[PROBLEM STATEMENT]
Lines from the one holding "Select the yellow 盘口学 section label" through the end of the entries, inclusive, form the whole output; reproduce them exactly and omit pictures.

[DATA FOR ANALYSIS]

—————

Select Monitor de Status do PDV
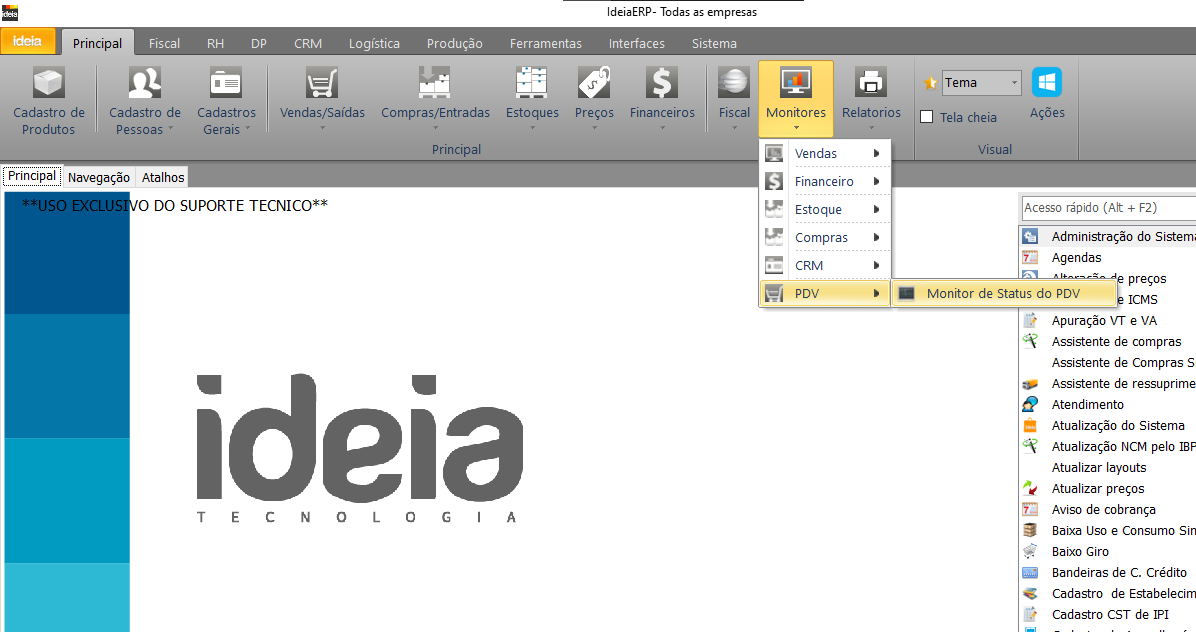1196x632 pixels. click(x=1002, y=293)
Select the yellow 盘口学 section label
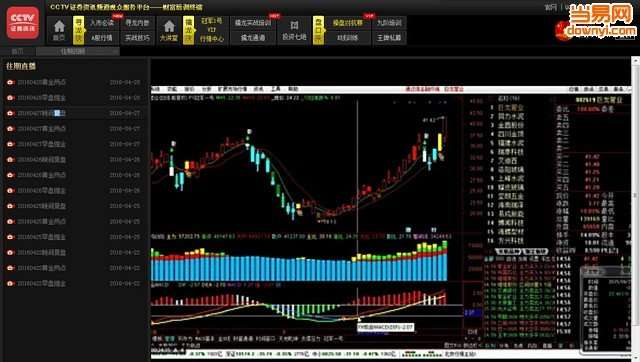The height and width of the screenshot is (362, 640). point(318,30)
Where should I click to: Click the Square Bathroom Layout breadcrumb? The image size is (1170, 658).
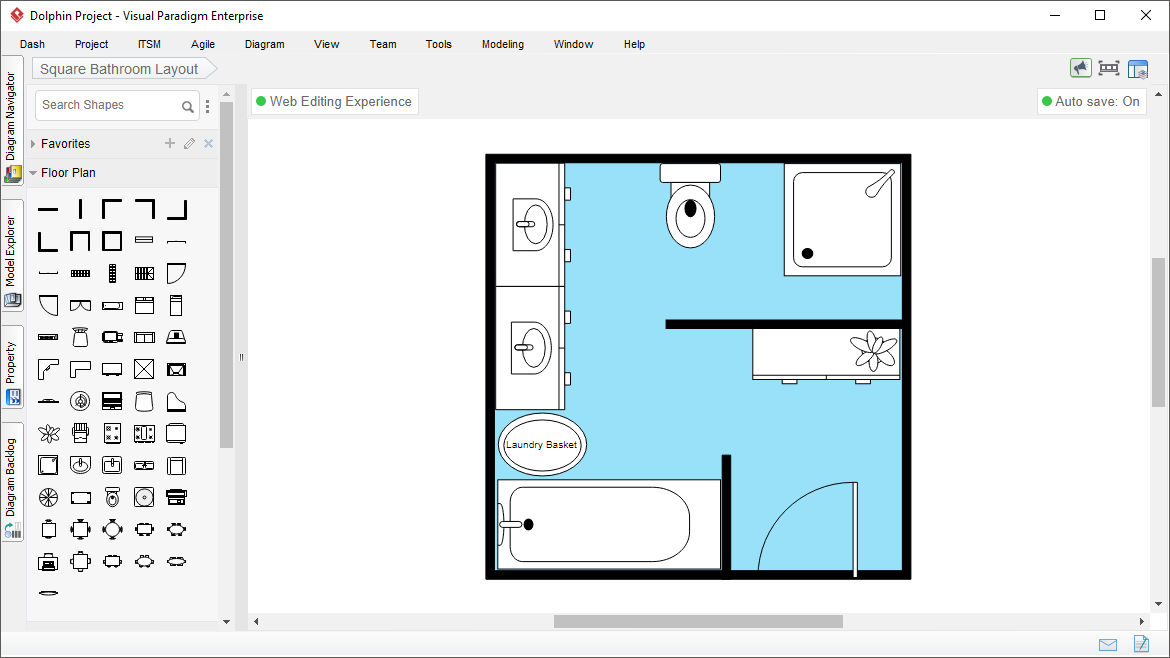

—————

[EXPECTED ANSWER]
Select the yellow 盘口学 section label
The height and width of the screenshot is (362, 640). point(318,30)
Where should I click to: Click the Square Bathroom Layout breadcrumb? The image size is (1170, 658).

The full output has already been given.